Possiamo anche porci delle domande: cosa sarebbe accaduto se un fenomeno del genere fosse avvenuto, invece che ad 1 miliardo di anni luce di distanza, a 50.000 anni luce, dall’altro lato della nostra Galassia? Nonostante l’energia spaventosa liberata, probabilmente non molto, in quanto le onde gravitazionali non vengono assorbite facilmente dalla materia, e proprio per questo continuano a viaggiare indisturbate proprio come l’onda in una piscina. Non sappiamo però cosa si stesse svolgendo intorno alla danza dei due buchi neri. È probabile che un disco di accrescimento di materia venisse ingoiato dalla mostruosa coppia danzante, emettendo fiotti di radiazione mortale a tutte le frequenze. Ma di per sè, difficilmente le onde gravitazionali sono in grado di interagire con la materia corrente (la cosiddetta materia barionica, quella che siamo abituati a vedere con i nostri occhi).

Quello che vorrei provare a condividere è però come sia rimasta la comunità di scienziati in cui avevo la fortuna di trovarmi di fronte a questa scoperta, anche se separata dal centro dell'azione dall'Oceano Atlantico.

Sentii parlare la prima volta della rilevazione delle onde gravitazionali a causa di un esperimento in procinto di essere avviato, agli inizi degli anni settanta, nel dipartimento in cui ero studente. Un gruppo romano cercava di ripetere il successo (mai confermato) di un sistema costituito da una barra di metallo sospesa nel vuoto a temperature prossime allo zero assoluto (-273.14°C). L'idea era che se un gravitone lo avesse attraversato – ricordiamoci che ogni onda va anche pensata come particella secondo la meccanica quantitistica – la contrazione infinitesima dello spazio-tempo sarebbe stata rivelata da un interferometro posto vicino al sistema, che ne avrebbe misurata una microscopica variazione di lunghezza. Il sistema, chiamato Weber Bar dal nome del suo inventore, nonostante tutti gli sforzi per ridurre il rumore di fondo, non riuscì mai a rivelare alcunché.

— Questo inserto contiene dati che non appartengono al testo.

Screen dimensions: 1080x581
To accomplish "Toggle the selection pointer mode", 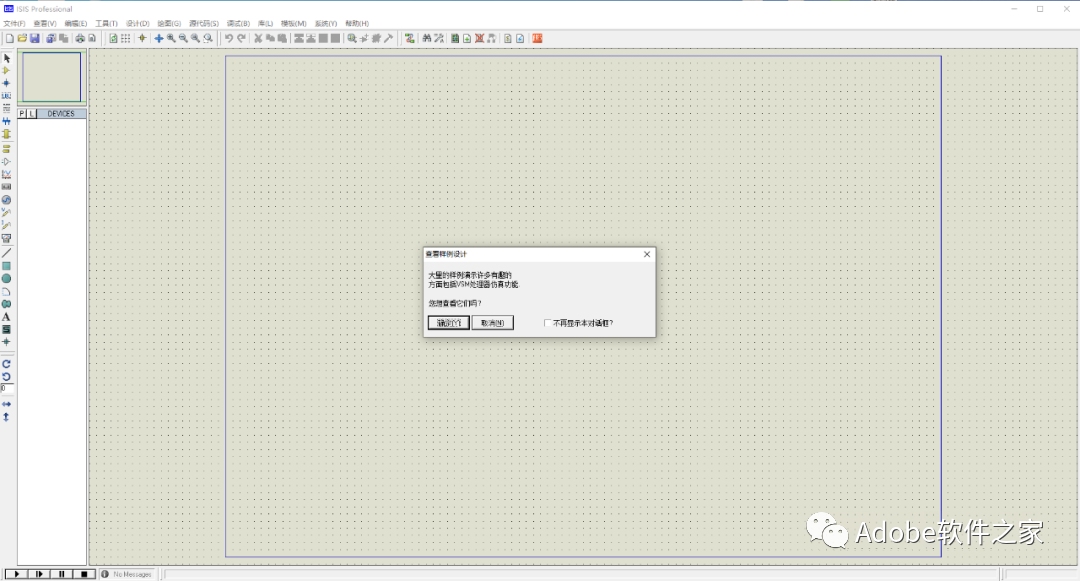I will (6, 57).
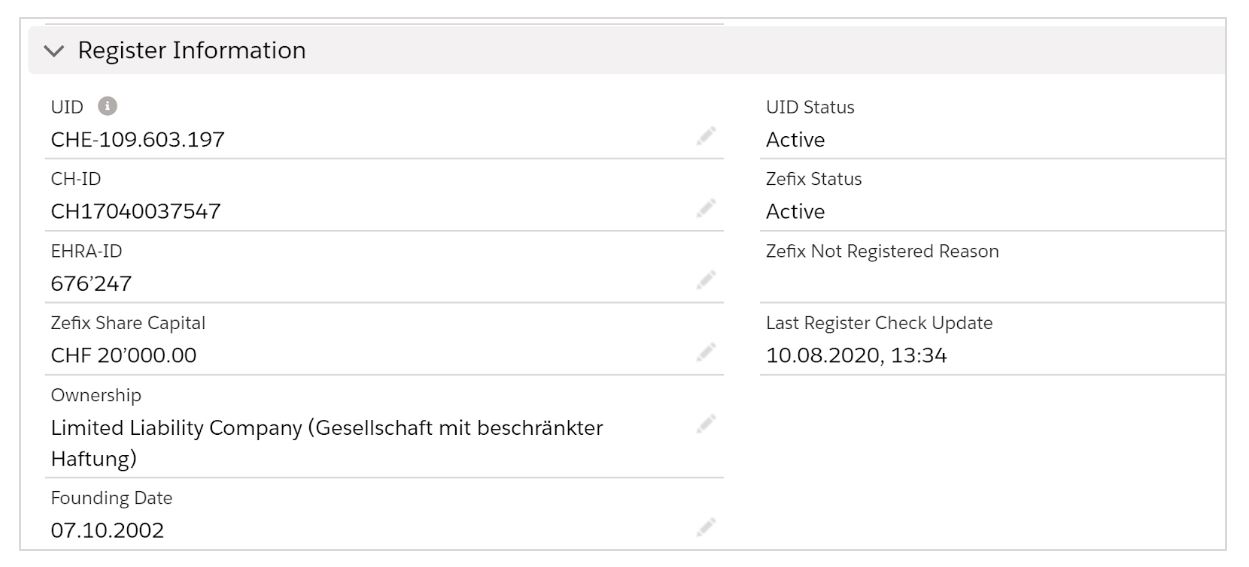Edit EHRA-ID using its pencil icon
The image size is (1249, 567).
pyautogui.click(x=706, y=281)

Da allora si sono succeduti vari esperimenti sempre più complessi. Oggi LIGO è solo il precursore di quella che diventerà presto una sorta di rete di ascolto delle onde gravitazionali sparsa in tutto il mondo e per questo in grado di identificare molto meglio la direzione di provenienza delle eventuali sorgenti. Di questa rete faranno parte rivelatori analoghi situati in Europa come VIRGO – purtroppo ancora in costruzione – ma anche in Giappone, India, eccetera. Anche osservatori astronomici radio convenzionali come il nascente SKA (Square Kilometer Array) saranno un giorno in grado di rilevare onde gravitazionali, almeno quelle prodotte da meccanismi diversi che creano onde talmente lunghe da necessitare la misura del tempo con orologi in grado di non perdere più di un nanosecondo (un miliardesimo di secondo) in circa trent'anni. SKA sarà infatti in grado di misurare ritardi negli arrivi a destinazione del segnale perfettamente periodico generato da lontanissime pulsar, o stelle di neutroni.

Di onde gravitazionali se ne aspettano di tipi e origine diverse, come ha ricordato Reiner Weiss, dell’MIT e uno degli ormai anziani, ma attivissimi, co-fondatori di LIGO. Ci si aspettano onde prodotte durante le prime fasi di origine dell'universo, da sistemi di pulsar binarie, di buchi neri, eccetera. Onde con tempi caratteristiche di millisecondi, di ore, di giorni, di anni e anche decenni, ognuna essendo la firma univoca del fenomeno che le ha prodotte.

Ma soprattutto, da oggi sappiamo che l’essere umano si è dotato finalmente di un metodo completamente nuovo per guardarsi intorno. È come se avessimo abbattuto il diaframma che ci separava da una grotta gigantesca, grande come lo stesso universo, dalla quale ascoltare i suoni prodotti da specie e fenomeni completamente nuovi. E ogni volta che il rapporto tra segnale e rumore verrà raddoppiato, si potrà osservare una zona di universo otto volte più grande di quella, già immensa, a disposizione da oggi, aumentando geometricamente la probabilità di captare segnali generati da onde gravitazionali.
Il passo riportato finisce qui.